>>>>>

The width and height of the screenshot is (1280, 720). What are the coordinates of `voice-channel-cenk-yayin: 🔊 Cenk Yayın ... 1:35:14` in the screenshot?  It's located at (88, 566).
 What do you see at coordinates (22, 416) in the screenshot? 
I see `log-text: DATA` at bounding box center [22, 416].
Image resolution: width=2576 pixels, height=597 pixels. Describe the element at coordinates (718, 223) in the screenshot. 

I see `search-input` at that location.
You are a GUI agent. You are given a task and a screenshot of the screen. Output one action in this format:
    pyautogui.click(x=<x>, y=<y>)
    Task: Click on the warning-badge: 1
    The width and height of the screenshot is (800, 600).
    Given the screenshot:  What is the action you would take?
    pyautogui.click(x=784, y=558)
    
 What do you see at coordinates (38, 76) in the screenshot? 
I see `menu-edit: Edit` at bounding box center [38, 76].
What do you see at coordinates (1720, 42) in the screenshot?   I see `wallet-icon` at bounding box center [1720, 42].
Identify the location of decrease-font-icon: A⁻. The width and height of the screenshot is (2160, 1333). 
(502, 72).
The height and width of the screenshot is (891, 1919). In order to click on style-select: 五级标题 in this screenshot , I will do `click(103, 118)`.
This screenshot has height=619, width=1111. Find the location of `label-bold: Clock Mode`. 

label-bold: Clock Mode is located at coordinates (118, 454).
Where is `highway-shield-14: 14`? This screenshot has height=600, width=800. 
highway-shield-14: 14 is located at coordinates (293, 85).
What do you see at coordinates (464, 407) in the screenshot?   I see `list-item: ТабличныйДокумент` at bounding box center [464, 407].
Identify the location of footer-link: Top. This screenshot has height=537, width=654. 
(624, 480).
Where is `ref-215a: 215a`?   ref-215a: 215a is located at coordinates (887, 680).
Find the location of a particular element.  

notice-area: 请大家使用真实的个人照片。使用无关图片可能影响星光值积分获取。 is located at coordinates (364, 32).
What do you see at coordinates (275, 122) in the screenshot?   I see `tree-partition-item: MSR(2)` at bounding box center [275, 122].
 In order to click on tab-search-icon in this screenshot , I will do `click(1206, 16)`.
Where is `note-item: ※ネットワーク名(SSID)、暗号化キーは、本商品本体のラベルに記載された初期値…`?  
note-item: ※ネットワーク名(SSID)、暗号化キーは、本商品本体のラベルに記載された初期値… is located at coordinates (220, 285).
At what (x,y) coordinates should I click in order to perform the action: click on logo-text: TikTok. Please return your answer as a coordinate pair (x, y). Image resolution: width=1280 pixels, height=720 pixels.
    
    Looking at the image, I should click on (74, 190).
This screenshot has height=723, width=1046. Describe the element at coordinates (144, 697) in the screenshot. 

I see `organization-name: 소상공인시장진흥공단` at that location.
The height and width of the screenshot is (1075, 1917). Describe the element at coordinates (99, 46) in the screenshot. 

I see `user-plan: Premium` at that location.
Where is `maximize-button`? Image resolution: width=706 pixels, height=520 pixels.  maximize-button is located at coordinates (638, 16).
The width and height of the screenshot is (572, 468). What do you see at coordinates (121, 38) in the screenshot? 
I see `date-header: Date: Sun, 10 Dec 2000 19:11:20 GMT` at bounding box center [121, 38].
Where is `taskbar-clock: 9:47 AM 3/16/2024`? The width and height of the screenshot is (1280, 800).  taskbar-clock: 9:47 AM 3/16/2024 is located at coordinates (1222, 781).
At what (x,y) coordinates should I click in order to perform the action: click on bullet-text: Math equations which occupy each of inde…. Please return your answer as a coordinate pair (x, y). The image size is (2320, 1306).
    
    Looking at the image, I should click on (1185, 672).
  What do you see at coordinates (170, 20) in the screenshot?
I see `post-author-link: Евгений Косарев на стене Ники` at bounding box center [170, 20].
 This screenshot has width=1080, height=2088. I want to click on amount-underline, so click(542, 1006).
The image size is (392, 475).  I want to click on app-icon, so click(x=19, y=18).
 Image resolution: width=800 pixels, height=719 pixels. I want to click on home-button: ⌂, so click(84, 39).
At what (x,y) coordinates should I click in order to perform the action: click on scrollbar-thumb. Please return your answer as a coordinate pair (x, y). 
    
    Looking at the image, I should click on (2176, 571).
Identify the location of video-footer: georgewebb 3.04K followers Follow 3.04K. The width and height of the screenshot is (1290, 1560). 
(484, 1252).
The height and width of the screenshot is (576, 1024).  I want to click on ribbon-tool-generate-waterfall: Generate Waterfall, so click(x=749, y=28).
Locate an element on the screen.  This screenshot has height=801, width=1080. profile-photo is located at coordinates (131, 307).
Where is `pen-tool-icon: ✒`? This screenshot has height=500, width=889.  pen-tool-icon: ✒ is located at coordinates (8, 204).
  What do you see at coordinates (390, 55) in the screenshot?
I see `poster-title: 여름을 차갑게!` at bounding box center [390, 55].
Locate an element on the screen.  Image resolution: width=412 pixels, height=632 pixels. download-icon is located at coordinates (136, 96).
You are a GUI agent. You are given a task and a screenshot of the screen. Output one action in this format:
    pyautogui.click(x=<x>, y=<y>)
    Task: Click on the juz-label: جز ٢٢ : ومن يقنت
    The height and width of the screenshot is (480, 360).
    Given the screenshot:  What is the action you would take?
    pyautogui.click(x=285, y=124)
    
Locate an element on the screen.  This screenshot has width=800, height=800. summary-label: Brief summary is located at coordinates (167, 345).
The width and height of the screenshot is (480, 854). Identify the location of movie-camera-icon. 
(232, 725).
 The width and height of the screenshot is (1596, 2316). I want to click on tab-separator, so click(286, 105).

<<<<<

Work instructions: Format these lines as a numbered list, leaving out any blank lines.

Response to this exercise:
1. The width and height of the screenshot is (1280, 720). What are the coordinates of `voice-channel-cenk-yayin: 🔊 Cenk Yayın ... 1:35:14` in the screenshot?  It's located at (88, 566).
2.  What do you see at coordinates (22, 416) in the screenshot? 
3. I see `log-text: DATA` at bounding box center [22, 416].
4. Image resolution: width=2576 pixels, height=597 pixels. Describe the element at coordinates (718, 223) in the screenshot. 
5. I see `search-input` at that location.
6. You are a GUI agent. You are given a task and a screenshot of the screen. Output one action in this format:
7.     pyautogui.click(x=<x>, y=<y>)
8.     Task: Click on the warning-badge: 1
9.     The width and height of the screenshot is (800, 600).
10.     Given the screenshot:  What is the action you would take?
11.     pyautogui.click(x=784, y=558)
12.  What do you see at coordinates (38, 76) in the screenshot? 
13. I see `menu-edit: Edit` at bounding box center [38, 76].
14. What do you see at coordinates (1720, 42) in the screenshot?   I see `wallet-icon` at bounding box center [1720, 42].
15. Identify the location of decrease-font-icon: A⁻. The width and height of the screenshot is (2160, 1333). 
16. (502, 72).
17. The height and width of the screenshot is (891, 1919). In order to click on style-select: 五级标题 in this screenshot , I will do `click(103, 118)`.
18. This screenshot has height=619, width=1111. Find the location of `label-bold: Clock Mode`. 
19. label-bold: Clock Mode is located at coordinates (118, 454).
20. Where is `highway-shield-14: 14`? This screenshot has height=600, width=800. 
21. highway-shield-14: 14 is located at coordinates (293, 85).
22. What do you see at coordinates (464, 407) in the screenshot?   I see `list-item: ТабличныйДокумент` at bounding box center [464, 407].
23. Identify the location of footer-link: Top. This screenshot has height=537, width=654. 
24. (624, 480).
25. Where is `ref-215a: 215a`?   ref-215a: 215a is located at coordinates (887, 680).
26. Find the location of a particular element.  
27. notice-area: 请大家使用真实的个人照片。使用无关图片可能影响星光值积分获取。 is located at coordinates (364, 32).
28. What do you see at coordinates (275, 122) in the screenshot?   I see `tree-partition-item: MSR(2)` at bounding box center [275, 122].
29.  In order to click on tab-search-icon in this screenshot , I will do `click(1206, 16)`.
30. Where is `note-item: ※ネットワーク名(SSID)、暗号化キーは、本商品本体のラベルに記載された初期値…`?  
31. note-item: ※ネットワーク名(SSID)、暗号化キーは、本商品本体のラベルに記載された初期値… is located at coordinates (220, 285).
32. At what (x,y) coordinates should I click in order to perform the action: click on logo-text: TikTok. Please return your answer as a coordinate pair (x, y). Image resolution: width=1280 pixels, height=720 pixels.
33.     Looking at the image, I should click on (74, 190).
34. This screenshot has height=723, width=1046. Describe the element at coordinates (144, 697) in the screenshot. 
35. I see `organization-name: 소상공인시장진흥공단` at that location.
36. The height and width of the screenshot is (1075, 1917). Describe the element at coordinates (99, 46) in the screenshot. 
37. I see `user-plan: Premium` at that location.
38. Where is `maximize-button`? Image resolution: width=706 pixels, height=520 pixels.  maximize-button is located at coordinates (638, 16).
39. The width and height of the screenshot is (572, 468). What do you see at coordinates (121, 38) in the screenshot? 
40. I see `date-header: Date: Sun, 10 Dec 2000 19:11:20 GMT` at bounding box center [121, 38].
41. Where is `taskbar-clock: 9:47 AM 3/16/2024`? The width and height of the screenshot is (1280, 800).  taskbar-clock: 9:47 AM 3/16/2024 is located at coordinates (1222, 781).
42. At what (x,y) coordinates should I click in order to perform the action: click on bullet-text: Math equations which occupy each of inde…. Please return your answer as a coordinate pair (x, y). The image size is (2320, 1306).
43.     Looking at the image, I should click on (1185, 672).
44.   What do you see at coordinates (170, 20) in the screenshot?
45. I see `post-author-link: Евгений Косарев на стене Ники` at bounding box center [170, 20].
46.  This screenshot has width=1080, height=2088. I want to click on amount-underline, so click(542, 1006).
47. The image size is (392, 475).  I want to click on app-icon, so click(x=19, y=18).
48.  Image resolution: width=800 pixels, height=719 pixels. I want to click on home-button: ⌂, so click(84, 39).
49. At what (x,y) coordinates should I click in order to perform the action: click on scrollbar-thumb. Please return your answer as a coordinate pair (x, y). 
50.     Looking at the image, I should click on (2176, 571).
51. Identify the location of video-footer: georgewebb 3.04K followers Follow 3.04K. The width and height of the screenshot is (1290, 1560). 
52. (484, 1252).
53. The height and width of the screenshot is (576, 1024).  I want to click on ribbon-tool-generate-waterfall: Generate Waterfall, so click(x=749, y=28).
54. Locate an element on the screen.  This screenshot has height=801, width=1080. profile-photo is located at coordinates (131, 307).
55. Where is `pen-tool-icon: ✒`? This screenshot has height=500, width=889.  pen-tool-icon: ✒ is located at coordinates (8, 204).
56.   What do you see at coordinates (390, 55) in the screenshot?
57. I see `poster-title: 여름을 차갑게!` at bounding box center [390, 55].
58. Locate an element on the screen.  Image resolution: width=412 pixels, height=632 pixels. download-icon is located at coordinates (136, 96).
59. You are a GUI agent. You are given a task and a screenshot of the screen. Output one action in this format:
60.     pyautogui.click(x=<x>, y=<y>)
61.     Task: Click on the juz-label: جز ٢٢ : ومن يقنت
62.     The height and width of the screenshot is (480, 360).
63.     Given the screenshot:  What is the action you would take?
64.     pyautogui.click(x=285, y=124)
65. Locate an element on the screen.  This screenshot has width=800, height=800. summary-label: Brief summary is located at coordinates (167, 345).
66. The width and height of the screenshot is (480, 854). Identify the location of movie-camera-icon. 
67. (232, 725).
68.  The width and height of the screenshot is (1596, 2316). I want to click on tab-separator, so click(286, 105).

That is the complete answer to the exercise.